Summary statistics
Divided attention
For these analyses, accuracy data were analyzed using repeated measures ANOVAs. Mean audiovisual, auditory, and visual-only accuracy scores for the “yes” responses in the divided attention condition were generally high. The ANOVA results and mean accuracy scores are shown in Tables 3 and 4, respectively. Due to heterogeneity of the variances, accuracy scores were transformed using an arcsine transformation.
Table 3 Repeated measures ANOVAs for mean accuracy
Table 4 Mean accuracy in each condition
Overall, results revealed significant differences across stimuli, in which higher accuracy was observed in the congruent AV trials A/b/V/b/compared to the incongruent A/b/V/g/“McGurk” stimulus. More accurate responses were also observed for A/b/V/b/stimuli relative to A/b/, and also relative to V/b/. Next, mean RTs for each participant (for correct responses) were analyzed using repeated-measures ANOVAs. ANOVA results and mean RTs averaged across participants are shown in Tables 5 and 6, respectively.
Table 5 Repeated-measures ANOVAs for mean RT
Table 6 Mean RTs in each condition
First, we carried out a comparison of mean RTs in the congruent A/b/V/b/trials to the incongruent A/b/V/g/“McGurk” trials. Results averaged across participants indicated comparatively faster congruent AV RTs compared to incongruent “McGurk” trials. Next, we compared the congruent A/b/V/b/mean RTs to the single target trials. In contrast to the accuracy results, the results failed to show evidence for a facilitation in A/b/V/b/responses compared A/b/or V/b/.

------------

▶ _Exercise tasks_:
1) Copy from the summary statistics text above, starting at "Summary statistics" and ending at "an arcsine transformation.".
2) In the summary statistics text, which transformation was applied to the accuracy scores?

------------

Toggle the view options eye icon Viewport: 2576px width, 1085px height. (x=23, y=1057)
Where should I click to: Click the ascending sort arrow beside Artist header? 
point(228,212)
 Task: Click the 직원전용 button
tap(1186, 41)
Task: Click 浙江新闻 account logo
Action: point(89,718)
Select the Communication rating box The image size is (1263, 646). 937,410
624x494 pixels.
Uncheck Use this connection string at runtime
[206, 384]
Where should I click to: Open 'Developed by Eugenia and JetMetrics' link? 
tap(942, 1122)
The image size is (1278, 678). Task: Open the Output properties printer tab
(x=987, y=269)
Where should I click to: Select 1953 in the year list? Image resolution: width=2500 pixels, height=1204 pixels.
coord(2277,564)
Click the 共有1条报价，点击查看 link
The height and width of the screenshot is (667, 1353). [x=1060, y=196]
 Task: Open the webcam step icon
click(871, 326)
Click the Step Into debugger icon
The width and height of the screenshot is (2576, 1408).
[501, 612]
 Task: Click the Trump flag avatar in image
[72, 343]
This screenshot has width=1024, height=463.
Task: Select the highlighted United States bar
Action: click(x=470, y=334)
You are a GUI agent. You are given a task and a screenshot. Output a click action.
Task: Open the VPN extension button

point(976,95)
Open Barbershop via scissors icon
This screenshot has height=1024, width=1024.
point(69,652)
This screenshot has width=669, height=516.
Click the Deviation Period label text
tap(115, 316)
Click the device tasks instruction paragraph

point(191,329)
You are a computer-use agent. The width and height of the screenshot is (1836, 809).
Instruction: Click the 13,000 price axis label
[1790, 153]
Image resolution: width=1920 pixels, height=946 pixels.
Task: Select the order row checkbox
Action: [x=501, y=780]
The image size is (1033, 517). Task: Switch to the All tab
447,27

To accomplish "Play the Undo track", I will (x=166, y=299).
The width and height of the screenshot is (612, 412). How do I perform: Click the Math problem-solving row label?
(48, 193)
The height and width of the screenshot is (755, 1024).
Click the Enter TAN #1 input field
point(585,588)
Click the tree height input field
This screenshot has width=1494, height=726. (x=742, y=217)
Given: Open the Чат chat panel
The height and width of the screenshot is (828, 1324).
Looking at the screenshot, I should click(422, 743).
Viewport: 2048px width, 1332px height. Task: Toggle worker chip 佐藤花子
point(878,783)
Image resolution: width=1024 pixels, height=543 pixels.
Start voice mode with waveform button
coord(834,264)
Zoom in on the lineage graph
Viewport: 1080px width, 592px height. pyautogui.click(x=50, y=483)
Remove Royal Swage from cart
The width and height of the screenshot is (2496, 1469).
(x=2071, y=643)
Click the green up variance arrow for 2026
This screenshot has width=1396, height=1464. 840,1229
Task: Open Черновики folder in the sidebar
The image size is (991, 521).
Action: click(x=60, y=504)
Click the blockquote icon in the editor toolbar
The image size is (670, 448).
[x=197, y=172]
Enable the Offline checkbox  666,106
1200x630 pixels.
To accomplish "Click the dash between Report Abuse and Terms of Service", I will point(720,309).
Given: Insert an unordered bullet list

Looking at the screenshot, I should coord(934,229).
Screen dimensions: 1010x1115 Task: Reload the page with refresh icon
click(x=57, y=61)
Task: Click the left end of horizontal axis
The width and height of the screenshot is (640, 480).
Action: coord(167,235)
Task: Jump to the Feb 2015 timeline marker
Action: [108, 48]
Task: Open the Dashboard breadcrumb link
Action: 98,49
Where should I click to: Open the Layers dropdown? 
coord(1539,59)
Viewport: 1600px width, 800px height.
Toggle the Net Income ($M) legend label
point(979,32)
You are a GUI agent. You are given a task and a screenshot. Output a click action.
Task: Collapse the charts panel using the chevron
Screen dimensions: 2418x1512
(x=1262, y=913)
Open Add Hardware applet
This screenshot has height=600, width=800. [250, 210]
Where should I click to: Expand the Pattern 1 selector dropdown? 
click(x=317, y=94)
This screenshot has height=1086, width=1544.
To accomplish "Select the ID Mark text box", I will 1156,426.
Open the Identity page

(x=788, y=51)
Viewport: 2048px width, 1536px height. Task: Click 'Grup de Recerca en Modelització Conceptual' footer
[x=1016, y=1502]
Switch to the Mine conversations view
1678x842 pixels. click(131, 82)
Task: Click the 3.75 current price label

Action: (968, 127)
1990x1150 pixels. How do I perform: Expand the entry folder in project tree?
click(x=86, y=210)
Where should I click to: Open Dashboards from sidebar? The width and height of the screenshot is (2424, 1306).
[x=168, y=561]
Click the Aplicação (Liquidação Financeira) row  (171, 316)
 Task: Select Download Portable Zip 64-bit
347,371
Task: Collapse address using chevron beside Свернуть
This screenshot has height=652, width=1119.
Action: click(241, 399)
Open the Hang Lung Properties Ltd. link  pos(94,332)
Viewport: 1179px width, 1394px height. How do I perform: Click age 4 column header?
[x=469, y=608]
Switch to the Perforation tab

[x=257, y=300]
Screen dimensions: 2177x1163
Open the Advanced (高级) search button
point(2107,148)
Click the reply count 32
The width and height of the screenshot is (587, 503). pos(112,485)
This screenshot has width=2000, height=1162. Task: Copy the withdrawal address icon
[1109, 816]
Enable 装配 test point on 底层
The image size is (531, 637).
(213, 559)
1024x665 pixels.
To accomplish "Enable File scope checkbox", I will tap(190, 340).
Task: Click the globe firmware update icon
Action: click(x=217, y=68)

------------

▶ _Solutions to the tasks_:
1)
Summary statistics
Divided attention
For these analyses, accuracy data were analyzed using repeated measures ANOVAs. Mean audiovisual, auditory, and visual-only accuracy scores for the “yes” responses in the divided attention condition were generally high. The ANOVA results and mean accuracy scores are shown in Tables 3 and 4, respectively. Due to heterogeneity of the variances, accuracy scores were transformed using an arcsine transformation.

2) An arcsine transformation.